> [Your objective]
Beginning with the line where "Given: Open the 사이즈 size dropdown" occurs, set down each line of the records through the final one, exactly and without additions.

Dataset entries:
---+---

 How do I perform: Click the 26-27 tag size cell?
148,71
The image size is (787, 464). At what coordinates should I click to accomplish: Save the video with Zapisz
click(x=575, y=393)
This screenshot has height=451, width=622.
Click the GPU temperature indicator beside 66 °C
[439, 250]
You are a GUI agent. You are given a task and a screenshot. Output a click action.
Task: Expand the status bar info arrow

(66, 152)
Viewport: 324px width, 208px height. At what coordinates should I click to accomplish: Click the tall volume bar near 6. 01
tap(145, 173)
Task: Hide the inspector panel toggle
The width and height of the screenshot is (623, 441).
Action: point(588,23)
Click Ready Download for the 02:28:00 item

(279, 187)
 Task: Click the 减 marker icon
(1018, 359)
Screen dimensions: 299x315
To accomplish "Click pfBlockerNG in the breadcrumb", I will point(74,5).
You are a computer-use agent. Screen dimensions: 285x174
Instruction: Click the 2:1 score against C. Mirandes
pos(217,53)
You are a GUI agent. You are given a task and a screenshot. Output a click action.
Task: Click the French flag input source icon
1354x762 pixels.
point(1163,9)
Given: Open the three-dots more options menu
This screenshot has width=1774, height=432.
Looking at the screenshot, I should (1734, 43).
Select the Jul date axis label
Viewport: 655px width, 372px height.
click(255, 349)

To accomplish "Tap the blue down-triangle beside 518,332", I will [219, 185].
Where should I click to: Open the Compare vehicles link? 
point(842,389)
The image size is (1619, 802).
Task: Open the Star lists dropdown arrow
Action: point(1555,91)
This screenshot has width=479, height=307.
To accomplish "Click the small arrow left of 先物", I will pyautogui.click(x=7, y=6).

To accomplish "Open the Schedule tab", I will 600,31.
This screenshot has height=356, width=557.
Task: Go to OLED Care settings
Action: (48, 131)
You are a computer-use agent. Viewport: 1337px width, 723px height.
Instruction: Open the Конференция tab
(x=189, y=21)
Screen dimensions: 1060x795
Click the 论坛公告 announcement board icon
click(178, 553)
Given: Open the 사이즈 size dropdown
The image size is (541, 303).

---+---

> [Your response]
Given: Open the 사이즈 size dropdown
The image size is (541, 303).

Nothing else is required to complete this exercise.